EXPLORE THE MATERIAL:
• A. According to the pollock survey log, how many bottom trawls did the survey complete over the season?
• B. Carry on writing the pollock survey log from its final sentence.

EXCERPTED TEXT:
NOAA Teacher at Sea
Onboard NOAA Ship Oscar Dyson
July 11 – 29, 2007
Mission: Summer Pollock Survey
Geographical Area: North Pacific, Alaska
Date: July 28, 2007
Weather Data from Bridge
Visibility: 10 nm (nautical miles)
Wind direction: 240° (SW)
Wind speed: 10 knots
Sea wave height: 3 foot
Swell wave height: 0 feet
Seawater temperature: 8.6 °C
Sea level pressure: 1020.5 mb (millibars)
Air Temperature: 0°C
Cloud cover: 8/8, Stratus
Creature at Sea: Roy holds a sea pen
Science and Technology Log: Wrap Up
The Echo Integration-Trawl Survey of Walleye Pollock closed the season with a total of 74 Aleutian wing trawls (AWT mid-water trawls), 19 bottom trawls, 27 Methot trawls (plankton) and 81 ConductivityTemperature-Depth Sensor Package deployments (CTD water quality checks) collecting a wealth of biological and physical oceanographic data. The crew and scientists are excited to be headed back to shore but also there is a good feeling regarding the mission of the trip and the validity of the data collection. Of the 50,840 Kg of fish netted more then half was caught in the 44 AWT mid-water trawls executed this third leg of the survey. During this time we took the length of 16,761 individual pollock and identified 19 other species of fish.I spent some time looking at graphs of preliminary data to try and make sense of what was accomplished from the work done during the sail. This past winter had a higher incidence of sea ice relative to the previous years. Generally the colder and saltier the water, the greater the density and the deeper it sinks. Although this concept was illustrated in salinity measurements at different depths (deeper being saltier) we found this not to be true when looking at temperature profiles.

EXTRACTED DATA:
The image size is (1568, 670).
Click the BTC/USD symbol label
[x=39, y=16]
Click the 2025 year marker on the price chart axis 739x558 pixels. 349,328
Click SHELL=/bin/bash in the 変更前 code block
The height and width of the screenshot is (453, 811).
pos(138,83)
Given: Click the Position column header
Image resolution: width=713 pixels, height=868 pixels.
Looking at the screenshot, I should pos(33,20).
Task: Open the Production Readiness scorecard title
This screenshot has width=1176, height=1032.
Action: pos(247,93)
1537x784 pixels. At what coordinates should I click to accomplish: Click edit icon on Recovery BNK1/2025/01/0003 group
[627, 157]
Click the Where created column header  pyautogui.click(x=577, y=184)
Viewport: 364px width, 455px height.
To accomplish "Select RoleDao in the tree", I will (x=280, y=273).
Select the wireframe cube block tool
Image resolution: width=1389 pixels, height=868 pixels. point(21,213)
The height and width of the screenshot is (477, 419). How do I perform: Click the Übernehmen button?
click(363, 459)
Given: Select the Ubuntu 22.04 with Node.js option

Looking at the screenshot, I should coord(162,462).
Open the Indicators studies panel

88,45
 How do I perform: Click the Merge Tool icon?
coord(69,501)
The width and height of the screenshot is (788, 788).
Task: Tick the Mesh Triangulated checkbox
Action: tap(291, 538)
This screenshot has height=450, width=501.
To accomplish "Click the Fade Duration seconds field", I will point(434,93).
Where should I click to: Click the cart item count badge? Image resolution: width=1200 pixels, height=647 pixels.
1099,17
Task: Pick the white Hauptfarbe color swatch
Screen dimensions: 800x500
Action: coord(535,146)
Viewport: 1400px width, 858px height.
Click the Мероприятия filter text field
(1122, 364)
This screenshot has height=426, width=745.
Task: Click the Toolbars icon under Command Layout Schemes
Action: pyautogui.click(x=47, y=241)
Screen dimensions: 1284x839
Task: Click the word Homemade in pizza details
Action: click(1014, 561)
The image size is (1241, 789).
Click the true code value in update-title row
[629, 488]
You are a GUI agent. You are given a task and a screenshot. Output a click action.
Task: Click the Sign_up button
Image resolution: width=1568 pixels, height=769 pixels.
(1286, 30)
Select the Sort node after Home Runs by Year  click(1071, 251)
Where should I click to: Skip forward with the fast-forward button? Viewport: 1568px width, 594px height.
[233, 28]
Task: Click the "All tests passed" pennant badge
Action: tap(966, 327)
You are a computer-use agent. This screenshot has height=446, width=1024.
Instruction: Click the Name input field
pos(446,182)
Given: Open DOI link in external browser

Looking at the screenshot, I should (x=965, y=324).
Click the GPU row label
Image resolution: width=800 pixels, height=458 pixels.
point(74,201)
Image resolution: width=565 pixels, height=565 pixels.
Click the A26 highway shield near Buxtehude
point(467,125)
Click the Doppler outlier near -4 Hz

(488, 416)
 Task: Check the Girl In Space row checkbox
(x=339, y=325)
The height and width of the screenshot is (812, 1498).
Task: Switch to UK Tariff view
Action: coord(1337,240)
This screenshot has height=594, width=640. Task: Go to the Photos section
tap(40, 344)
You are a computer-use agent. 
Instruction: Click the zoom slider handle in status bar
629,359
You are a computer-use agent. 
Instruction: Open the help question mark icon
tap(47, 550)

OUTPUTS BY TASK:
• A. 19

• B.
In the sea, deeper does not always mean colder. The Bering shelf is influenced by more than one current system and we found the data taken from the northern parts of the transect along the shelf had colder water than the southern areas as expected but along the slope near the edge of the deep basin the water remained consistently warmer relative to the shelf water despite the latitude change, rarely dipping below 1°C. Generally, we found colder water near the bottom of the shelf between 50 and 100 meters then we did near the bottom of the deeper slope at 200 meters or more. This is mainly due to ice melt in the northern latitudes slowly moving cold water along the bottom of the shelf, where as the deep basin and slope are influenced by slightly warmer currents moving northwest from the Aleutian chain. As a teacher working on the water in the east I came out here assuming the deep areas would be colder but instead I was schooled on currents and their influence on water temperatures.
Leg 3 Transects of Pollock Survey Area: Fish symbols indicate trawl locations. Circles represent CTD readings and diamonds represent the line between Russian and US fishing grounds.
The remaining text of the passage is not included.